- **DATASET ENTRIES**:

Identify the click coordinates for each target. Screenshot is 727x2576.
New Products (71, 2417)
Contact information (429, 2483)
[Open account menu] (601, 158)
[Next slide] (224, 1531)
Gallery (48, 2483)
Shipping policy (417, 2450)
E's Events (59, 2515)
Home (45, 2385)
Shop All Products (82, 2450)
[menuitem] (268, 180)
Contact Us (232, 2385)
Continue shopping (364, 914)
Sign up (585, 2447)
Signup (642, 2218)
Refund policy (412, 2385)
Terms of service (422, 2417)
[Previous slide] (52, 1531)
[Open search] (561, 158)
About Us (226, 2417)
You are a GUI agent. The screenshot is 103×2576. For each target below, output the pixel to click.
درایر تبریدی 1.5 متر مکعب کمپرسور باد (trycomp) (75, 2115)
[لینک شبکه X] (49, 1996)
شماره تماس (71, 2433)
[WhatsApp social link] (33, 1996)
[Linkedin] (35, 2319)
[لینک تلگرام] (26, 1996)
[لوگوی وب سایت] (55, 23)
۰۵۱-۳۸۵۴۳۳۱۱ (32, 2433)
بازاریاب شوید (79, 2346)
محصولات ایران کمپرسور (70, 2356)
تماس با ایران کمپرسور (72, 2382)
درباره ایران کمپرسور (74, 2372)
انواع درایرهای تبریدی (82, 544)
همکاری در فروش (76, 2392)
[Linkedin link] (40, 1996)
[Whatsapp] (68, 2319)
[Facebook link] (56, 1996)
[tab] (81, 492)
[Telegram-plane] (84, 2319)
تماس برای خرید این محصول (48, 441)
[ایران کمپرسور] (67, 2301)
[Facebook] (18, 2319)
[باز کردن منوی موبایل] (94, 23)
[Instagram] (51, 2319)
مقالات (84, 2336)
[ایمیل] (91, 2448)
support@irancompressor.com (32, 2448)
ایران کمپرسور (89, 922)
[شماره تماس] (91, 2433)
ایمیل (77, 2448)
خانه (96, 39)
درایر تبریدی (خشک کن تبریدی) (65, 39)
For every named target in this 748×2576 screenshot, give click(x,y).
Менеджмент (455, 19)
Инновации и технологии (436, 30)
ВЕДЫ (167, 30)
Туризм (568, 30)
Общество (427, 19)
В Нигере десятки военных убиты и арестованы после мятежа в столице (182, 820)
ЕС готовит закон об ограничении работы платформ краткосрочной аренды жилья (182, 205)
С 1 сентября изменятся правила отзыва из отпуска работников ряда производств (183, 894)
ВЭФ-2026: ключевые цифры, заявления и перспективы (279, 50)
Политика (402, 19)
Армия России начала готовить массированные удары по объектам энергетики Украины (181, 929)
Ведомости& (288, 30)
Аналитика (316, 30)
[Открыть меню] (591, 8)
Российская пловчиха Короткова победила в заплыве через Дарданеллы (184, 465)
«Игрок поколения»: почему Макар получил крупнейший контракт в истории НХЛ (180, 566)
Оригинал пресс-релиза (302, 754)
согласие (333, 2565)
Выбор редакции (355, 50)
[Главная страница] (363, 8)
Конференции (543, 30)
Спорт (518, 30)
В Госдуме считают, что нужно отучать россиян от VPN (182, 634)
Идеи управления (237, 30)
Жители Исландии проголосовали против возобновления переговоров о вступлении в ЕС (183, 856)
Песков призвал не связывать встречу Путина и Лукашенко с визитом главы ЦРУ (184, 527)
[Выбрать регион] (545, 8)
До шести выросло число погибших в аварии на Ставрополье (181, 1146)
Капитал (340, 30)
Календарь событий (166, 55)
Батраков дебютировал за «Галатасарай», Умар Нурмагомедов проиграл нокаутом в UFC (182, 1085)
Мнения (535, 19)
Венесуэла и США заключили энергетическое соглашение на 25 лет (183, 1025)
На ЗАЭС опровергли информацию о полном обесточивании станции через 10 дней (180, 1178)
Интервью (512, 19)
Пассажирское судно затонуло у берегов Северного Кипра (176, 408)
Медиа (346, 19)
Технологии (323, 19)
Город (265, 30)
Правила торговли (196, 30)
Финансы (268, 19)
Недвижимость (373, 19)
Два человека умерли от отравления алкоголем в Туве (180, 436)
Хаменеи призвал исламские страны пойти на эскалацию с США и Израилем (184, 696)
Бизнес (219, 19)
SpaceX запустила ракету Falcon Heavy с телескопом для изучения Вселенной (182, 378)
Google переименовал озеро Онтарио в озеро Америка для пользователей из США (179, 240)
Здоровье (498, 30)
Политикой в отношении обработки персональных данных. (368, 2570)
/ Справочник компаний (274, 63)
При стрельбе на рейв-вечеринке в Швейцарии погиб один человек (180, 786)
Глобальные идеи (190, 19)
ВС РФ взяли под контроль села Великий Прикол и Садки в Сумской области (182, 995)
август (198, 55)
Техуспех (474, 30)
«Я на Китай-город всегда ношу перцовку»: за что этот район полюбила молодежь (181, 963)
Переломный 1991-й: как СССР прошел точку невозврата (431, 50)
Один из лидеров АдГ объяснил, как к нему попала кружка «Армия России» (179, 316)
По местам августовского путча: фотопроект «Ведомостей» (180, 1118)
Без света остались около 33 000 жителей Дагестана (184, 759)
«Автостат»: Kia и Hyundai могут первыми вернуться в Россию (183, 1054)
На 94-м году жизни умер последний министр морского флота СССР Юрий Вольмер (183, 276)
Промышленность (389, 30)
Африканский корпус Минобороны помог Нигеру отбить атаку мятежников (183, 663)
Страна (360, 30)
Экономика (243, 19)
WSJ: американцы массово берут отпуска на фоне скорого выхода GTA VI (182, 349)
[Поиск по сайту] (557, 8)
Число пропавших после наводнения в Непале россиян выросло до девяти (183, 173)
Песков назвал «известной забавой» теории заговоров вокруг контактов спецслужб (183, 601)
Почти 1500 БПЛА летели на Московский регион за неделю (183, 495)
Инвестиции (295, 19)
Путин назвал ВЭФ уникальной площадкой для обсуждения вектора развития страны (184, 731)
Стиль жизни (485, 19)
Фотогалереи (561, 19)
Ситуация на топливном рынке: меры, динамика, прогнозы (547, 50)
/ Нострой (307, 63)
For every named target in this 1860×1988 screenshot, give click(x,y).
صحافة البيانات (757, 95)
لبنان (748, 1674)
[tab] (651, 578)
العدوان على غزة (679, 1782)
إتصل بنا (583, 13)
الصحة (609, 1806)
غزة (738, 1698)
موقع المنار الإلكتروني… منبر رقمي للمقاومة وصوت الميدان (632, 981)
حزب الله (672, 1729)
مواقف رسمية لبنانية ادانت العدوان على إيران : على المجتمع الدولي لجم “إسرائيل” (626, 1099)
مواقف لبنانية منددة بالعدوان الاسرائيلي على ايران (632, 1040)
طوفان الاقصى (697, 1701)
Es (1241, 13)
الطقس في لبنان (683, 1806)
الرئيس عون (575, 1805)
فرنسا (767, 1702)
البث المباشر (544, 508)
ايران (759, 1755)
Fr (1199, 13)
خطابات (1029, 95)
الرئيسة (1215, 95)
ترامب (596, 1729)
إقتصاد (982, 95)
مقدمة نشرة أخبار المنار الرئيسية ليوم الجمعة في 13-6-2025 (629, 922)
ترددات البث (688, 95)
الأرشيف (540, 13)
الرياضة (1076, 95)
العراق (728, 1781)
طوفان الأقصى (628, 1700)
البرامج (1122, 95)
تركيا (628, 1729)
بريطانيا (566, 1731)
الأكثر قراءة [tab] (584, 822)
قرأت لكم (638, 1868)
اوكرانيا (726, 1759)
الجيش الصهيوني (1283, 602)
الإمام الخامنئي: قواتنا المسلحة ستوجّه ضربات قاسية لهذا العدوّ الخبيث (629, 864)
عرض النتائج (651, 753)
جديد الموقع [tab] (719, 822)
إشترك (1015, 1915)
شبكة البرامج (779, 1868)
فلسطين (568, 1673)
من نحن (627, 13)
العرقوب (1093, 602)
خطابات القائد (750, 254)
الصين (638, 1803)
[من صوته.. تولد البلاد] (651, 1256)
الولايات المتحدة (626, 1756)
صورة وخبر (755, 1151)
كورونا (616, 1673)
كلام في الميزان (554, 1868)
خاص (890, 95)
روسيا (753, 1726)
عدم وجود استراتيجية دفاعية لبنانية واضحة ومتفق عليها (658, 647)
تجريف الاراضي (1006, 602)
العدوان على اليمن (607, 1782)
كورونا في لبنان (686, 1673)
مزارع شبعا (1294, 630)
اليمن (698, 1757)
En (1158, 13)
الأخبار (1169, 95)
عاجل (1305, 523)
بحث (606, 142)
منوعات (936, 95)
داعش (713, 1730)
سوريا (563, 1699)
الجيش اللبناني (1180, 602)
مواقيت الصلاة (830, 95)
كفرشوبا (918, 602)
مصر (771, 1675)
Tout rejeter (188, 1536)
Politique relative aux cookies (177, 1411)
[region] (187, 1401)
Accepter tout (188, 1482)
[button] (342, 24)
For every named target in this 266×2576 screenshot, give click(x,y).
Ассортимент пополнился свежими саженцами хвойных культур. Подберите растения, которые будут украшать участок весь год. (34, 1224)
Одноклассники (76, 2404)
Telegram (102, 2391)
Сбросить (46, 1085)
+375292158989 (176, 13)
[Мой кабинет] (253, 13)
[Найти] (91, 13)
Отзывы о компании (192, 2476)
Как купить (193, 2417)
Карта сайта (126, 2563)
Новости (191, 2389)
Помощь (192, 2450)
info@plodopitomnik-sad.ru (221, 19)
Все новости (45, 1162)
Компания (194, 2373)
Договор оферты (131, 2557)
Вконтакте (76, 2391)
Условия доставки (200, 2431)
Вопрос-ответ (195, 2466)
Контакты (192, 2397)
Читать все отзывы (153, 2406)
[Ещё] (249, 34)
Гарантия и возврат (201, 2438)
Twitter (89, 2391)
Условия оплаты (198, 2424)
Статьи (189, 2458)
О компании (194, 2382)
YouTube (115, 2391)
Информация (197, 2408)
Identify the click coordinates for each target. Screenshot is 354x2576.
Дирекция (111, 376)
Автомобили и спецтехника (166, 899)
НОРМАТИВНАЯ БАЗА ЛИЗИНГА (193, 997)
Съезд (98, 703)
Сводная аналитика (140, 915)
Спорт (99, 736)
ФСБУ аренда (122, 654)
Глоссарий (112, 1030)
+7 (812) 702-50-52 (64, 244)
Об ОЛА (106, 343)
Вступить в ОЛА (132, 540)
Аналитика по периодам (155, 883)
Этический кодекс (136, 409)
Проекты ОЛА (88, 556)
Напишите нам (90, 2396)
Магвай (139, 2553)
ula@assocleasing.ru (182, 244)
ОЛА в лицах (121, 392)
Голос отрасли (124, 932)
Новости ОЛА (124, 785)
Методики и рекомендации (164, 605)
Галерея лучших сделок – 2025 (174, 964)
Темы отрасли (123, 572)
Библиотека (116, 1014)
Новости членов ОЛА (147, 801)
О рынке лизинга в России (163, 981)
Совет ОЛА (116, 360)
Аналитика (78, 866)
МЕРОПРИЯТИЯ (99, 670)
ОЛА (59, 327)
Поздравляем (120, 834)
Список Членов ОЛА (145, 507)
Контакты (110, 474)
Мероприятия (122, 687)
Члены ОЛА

- **ACTION ITEM**: Your reply should be nothing but the lines from the one containing "Поздравляем (120, 834)" through the last line above, copied exactly; please include both ends.

- **OUTPUT OF THE TASK**:
Поздравляем (120, 834)
Список Членов ОЛА (145, 507)
Контакты (110, 474)
Мероприятия (122, 687)
Члены ОЛА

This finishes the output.